たとえばヒーローもの×時代性の最先端ともいえる『僕のヒーローアカデミア』や『呪術廻戦』『チェンソーマン』といった週刊少年ジャンプの人気作品は、いずれも人助けが仕事として描かれている。つまり、暴力の行使が「仕事」という大義名分によって認可されるという解釈だ。
特に『僕のヒーローアカデミア』はこの辺りの設定が細かく、“個性”という特殊能力の行使が法で制限されていたり、個性をフルに使って悪と戦う存在は「プロヒーロー」という要資格の職業で、公務員的な扱いをされている。主人公はこのプロヒーローになるべく養成校で学び、個性を使う心得や、街に被害を出さずに敵(ヴィラン)と戦う術などを修得していく。
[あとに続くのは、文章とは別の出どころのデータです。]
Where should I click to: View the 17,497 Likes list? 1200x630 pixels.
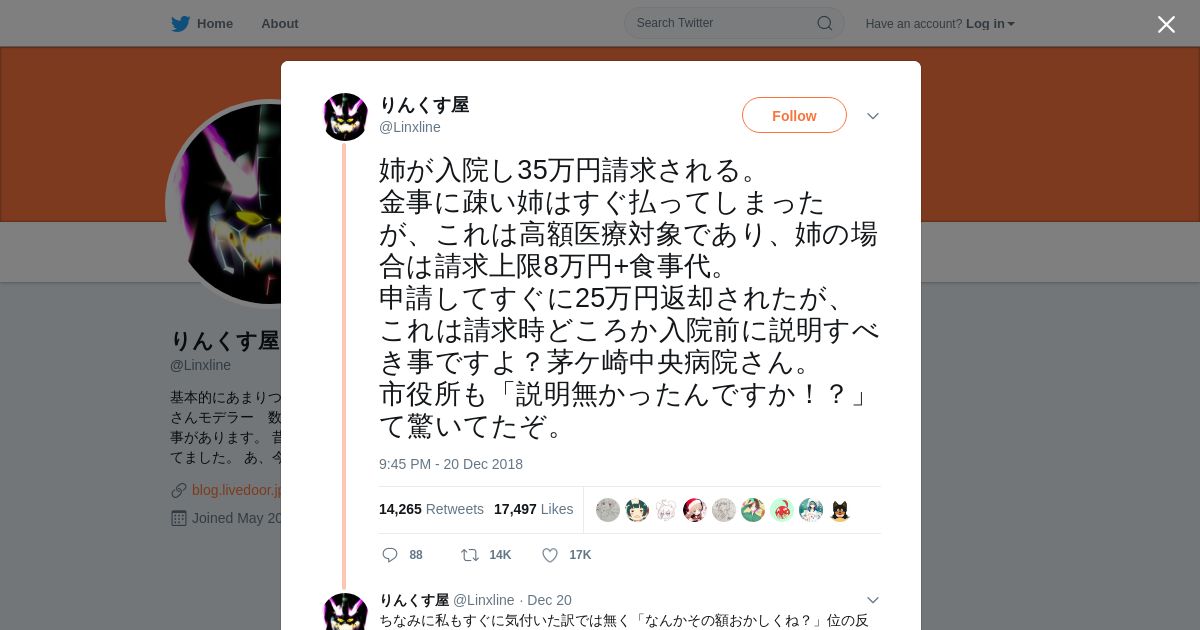pyautogui.click(x=534, y=509)
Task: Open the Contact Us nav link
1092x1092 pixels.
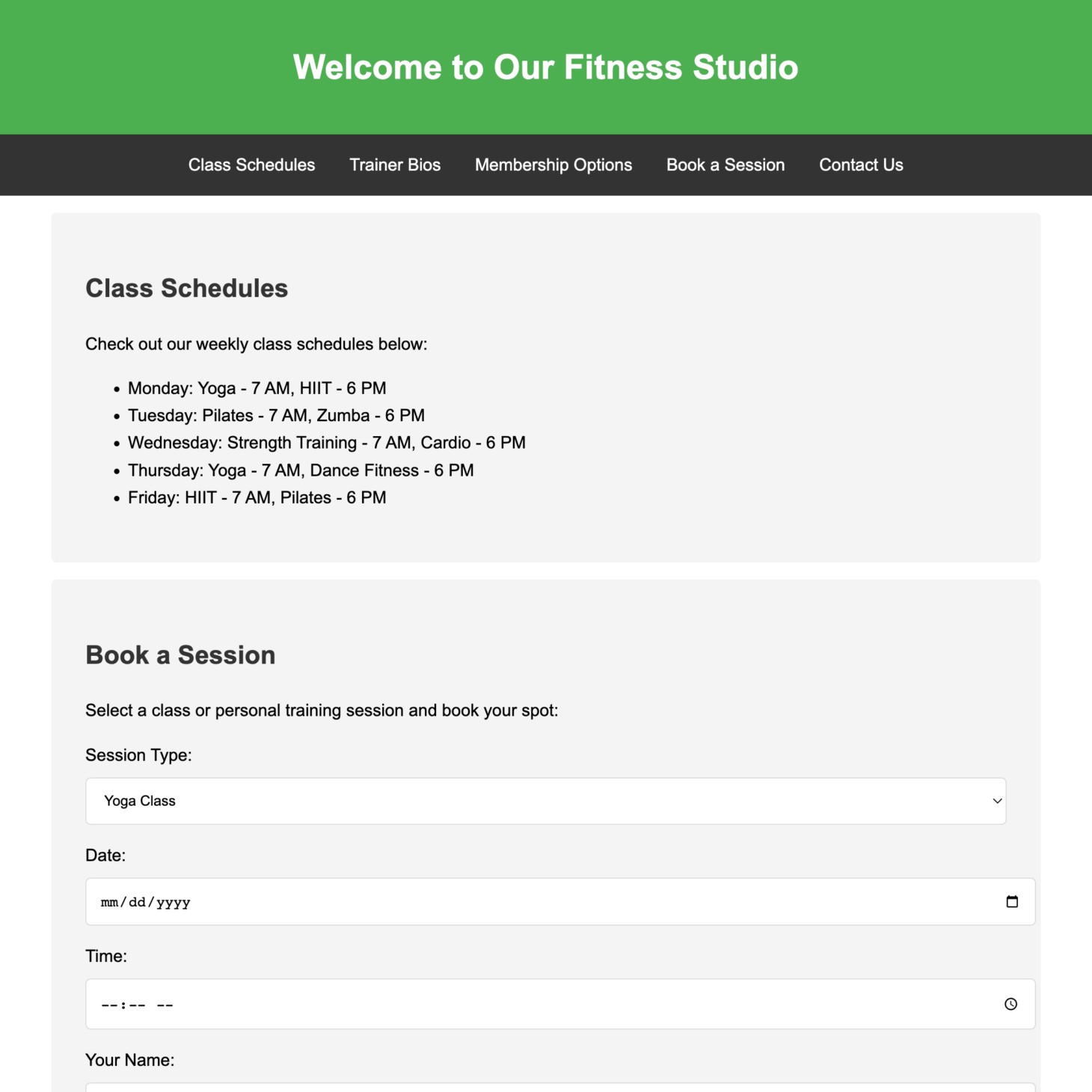Action: coord(861,165)
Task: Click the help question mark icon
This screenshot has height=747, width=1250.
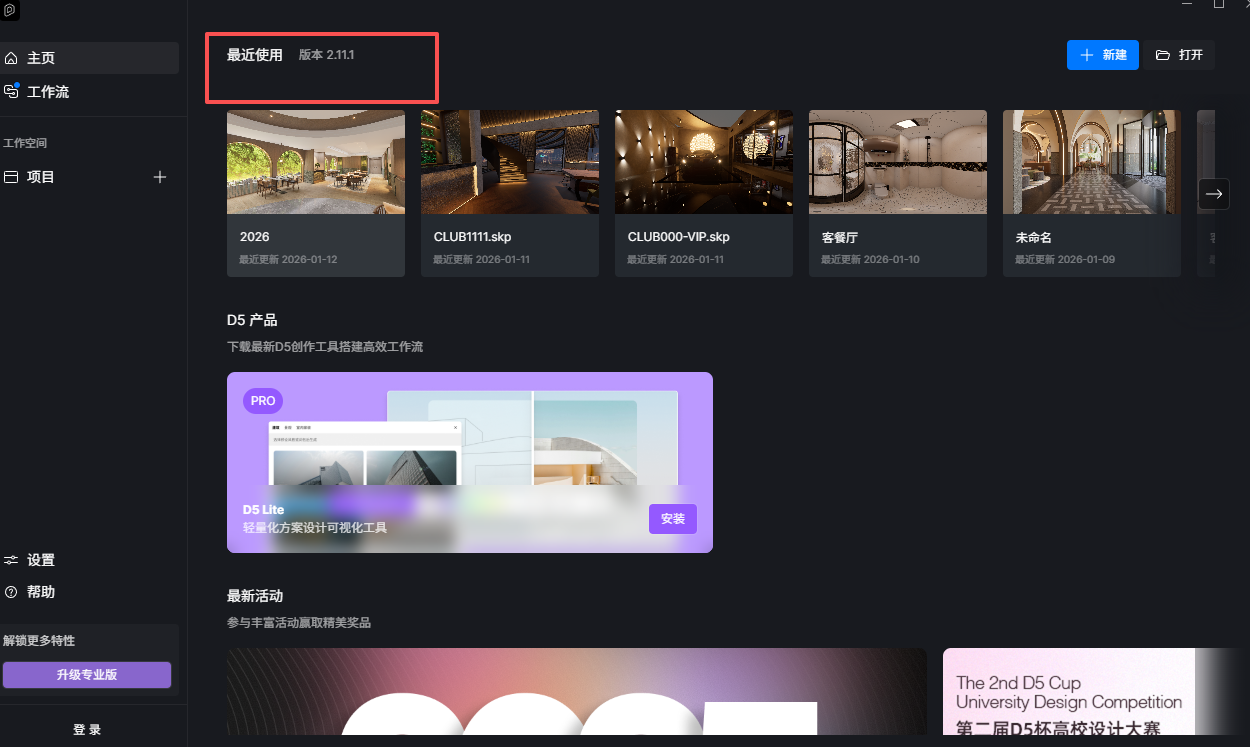Action: 11,592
これらの共通項は『エヴァンゲリオン』シリーズをはじめとする庵野作品の影響ともいえるが(実際に『僕のヒーローアカデミア』の作者・堀越耕平や『呪術廻戦』の作者・芥見下々は庵野監督のファンを公言している)、マーベルやDCといったコミックの映像化作品にも同様の描写がみられる。『アベンジャーズ:エイジ・オブ・ウルトロン』(15)ではアイアンマンは自身の発明品によって新たな争いを生んでしまうし、彼の弟子であるスパイダーマンは師匠と同じ轍を踏まないように歩んでいく(『スパイダーマン:ファー・フロム・ホーム』19ほか)。
また、『THE BATMAN ザ・バットマン』(22)のバットマンは正義の使者ではなく、復讐心に駆られた無法者として恐れられている。彼がヒーローとして認められるのは、姿をさらして街の人々と協力し、脅威を退けたときだ。さらに、ヒーローの危険性を描いた『ザ・ボーイズ』(19〜)等の存在が、暴力を肯定しかねないヒーロー映画の抑止力として働いている。『シン・仮面ライダー』は、こうした世の流れにも合致した作品といえるだろう。